## Task details
Please reproduce, exactly and with nothing added, the lines of the material below that run from the one containing "Policy Rate [tab] (60, 1509)" to the end.

## Data for this task
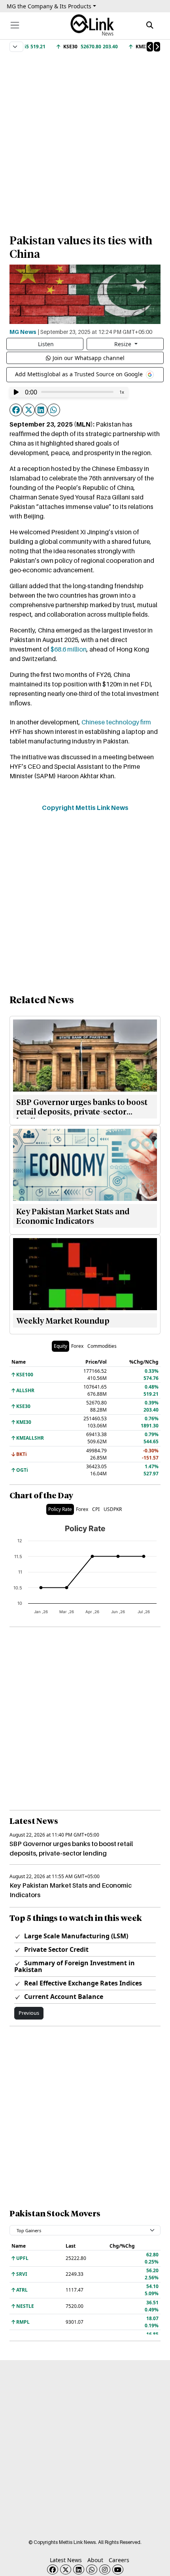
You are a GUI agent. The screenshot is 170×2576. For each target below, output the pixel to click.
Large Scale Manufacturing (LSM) (75, 1936)
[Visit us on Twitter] (65, 2569)
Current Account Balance (63, 1996)
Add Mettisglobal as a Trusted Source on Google (79, 374)
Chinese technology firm (115, 722)
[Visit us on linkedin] (78, 2569)
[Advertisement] (85, 139)
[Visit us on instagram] (104, 2569)
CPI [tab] (96, 1509)
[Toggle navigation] (14, 25)
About (95, 2560)
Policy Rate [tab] (60, 1509)
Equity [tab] (60, 1346)
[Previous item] (150, 46)
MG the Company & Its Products (49, 6)
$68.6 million (69, 649)
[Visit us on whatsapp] (91, 2569)
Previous (29, 2012)
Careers (119, 2560)
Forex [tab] (77, 1346)
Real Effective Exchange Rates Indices (82, 1983)
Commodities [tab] (102, 1346)
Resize (123, 344)
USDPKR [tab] (113, 1509)
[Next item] (157, 46)
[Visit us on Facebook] (52, 2569)
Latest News (66, 2560)
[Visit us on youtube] (117, 2569)
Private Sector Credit (56, 1949)
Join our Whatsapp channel (89, 358)
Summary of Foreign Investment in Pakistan (74, 1966)
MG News (22, 331)
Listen (46, 344)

## Output of the task
Policy Rate [tab] (60, 1509)
Equity [tab] (60, 1346)
[Previous item] (150, 46)
MG the Company & Its Products (49, 6)
$68.6 million (69, 649)
[Visit us on whatsapp] (91, 2569)
Previous (29, 2012)
Careers (119, 2560)
Forex [tab] (77, 1346)
Real Effective Exchange Rates Indices (82, 1983)
Commodities [tab] (102, 1346)
Resize (123, 344)
USDPKR [tab] (113, 1509)
[Next item] (157, 46)
[Visit us on Facebook] (52, 2569)
Latest News (66, 2560)
[Visit us on youtube] (117, 2569)
Private Sector Credit (56, 1949)
Join our Whatsapp channel (89, 358)
Summary of Foreign Investment in Pakistan (74, 1966)
MG News (22, 331)
Listen (46, 344)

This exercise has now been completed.